* _What to work on_:
**1.** According to the text on Cherokee removal, why was the Trail of Tears not inevitable? Answer in one to three sentences.
**2.** Continue the text on Cherokee removal from the point where it stops.

On May 28, 1830, President Andrew Jackson signed the Indian Removal Bill, which authorized the removal of Native Americans east of the Mississippi River, most notably the Cherokees, to land in the
West. Eventually in 1838 and 1839, the United States Army forcibly removed about 13,000 Cherokees from their ancestral homelands in the Southeast to Indian Territory (present-day Oklahoma) in what
eventually became known as the “Trail of Tears.” At least 2,500 Cherokees died in ramshackle stockades before the journey and hundreds more died en route to and in Indian Territory from either
disease or violence. Historians estimate that over 4,000 Cherokees in total died during the Trail of Tears.
Although Andrew Jackson’s strong support for Indian removal was well known before his election to the presidency in 1829, the Trail of Tears was not inevitable. In the early 1800s, white Americans
debated whether or not to remove the Cherokees from the Southeast. Cherokee removal was a particularly contentious issue in Georgia, where most of the Cherokees lived. In addition, the Cherokees
disagreed amongst themselves over whether or not to accept the Indian Removal Bill after it was signed in 1830. After reading Chapter 7 of Discovering the American Past, answer EITHER question A)

* _Stored records_:
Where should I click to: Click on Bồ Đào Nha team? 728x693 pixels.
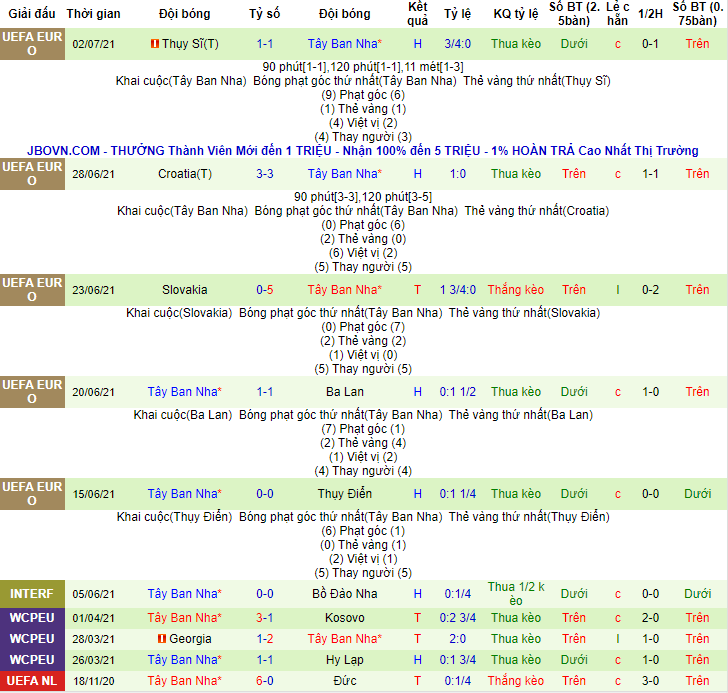coord(344,594)
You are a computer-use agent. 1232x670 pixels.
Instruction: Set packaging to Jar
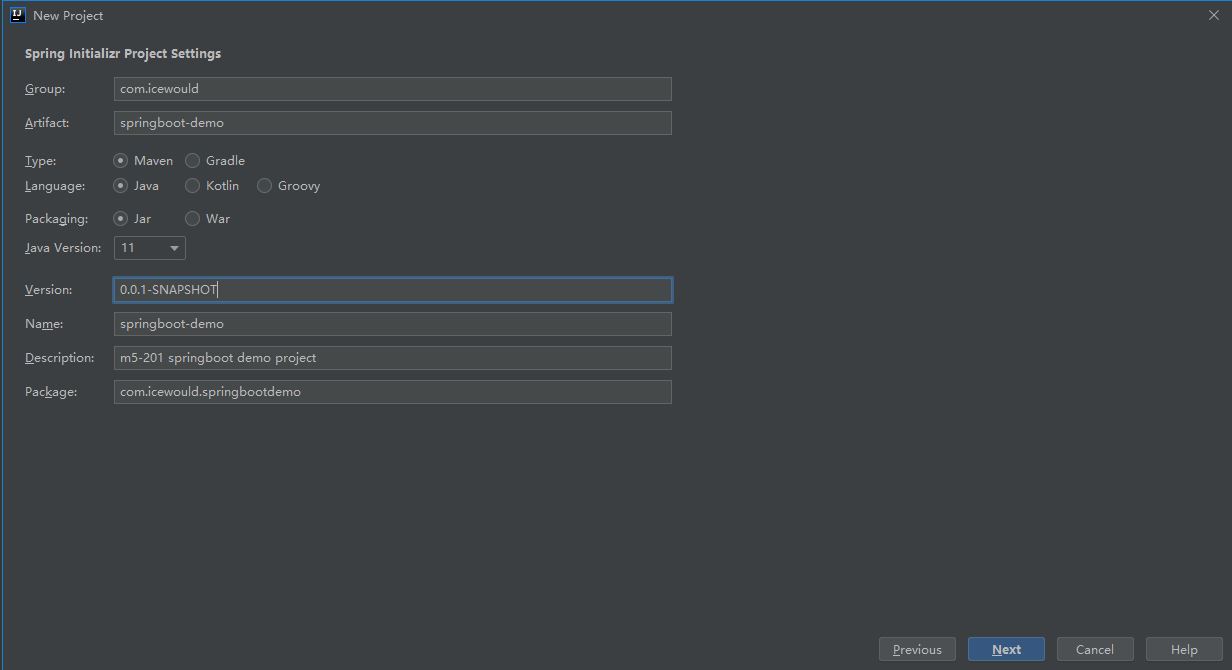point(121,218)
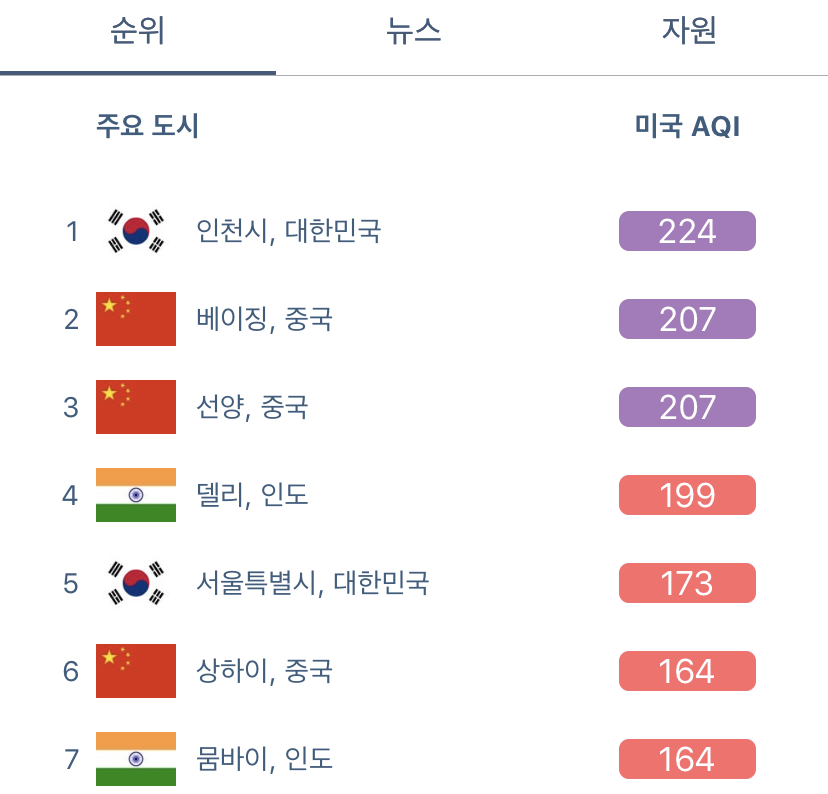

* _Answers below_:
**1.** In the early 1800s, white Americans debated whether to remove the Cherokees from the Southeast, and the issue was especially contentious in Georgia, where most Cherokees lived. The Cherokees also disagreed among themselves over whether to accept the Indian Removal Bill after it was signed in 1830.

**2.**
or question B):
A) Should the Cherokees have been forced to move to Indian Territory? Why or why not?
OR
B) Should the Cherokees have accepted removal? Why or why not?
Pick a side and use at least one white source (Documents 1-5) AND at least one Cherokee source (Documents 6-12) to support your argument. Provide specific information from the documents and be sure
to cite your evidence with footnotes/endnotes. This response paper must be based on the historical evidence- not your current opinion of how badly Americans treated the Cherokee.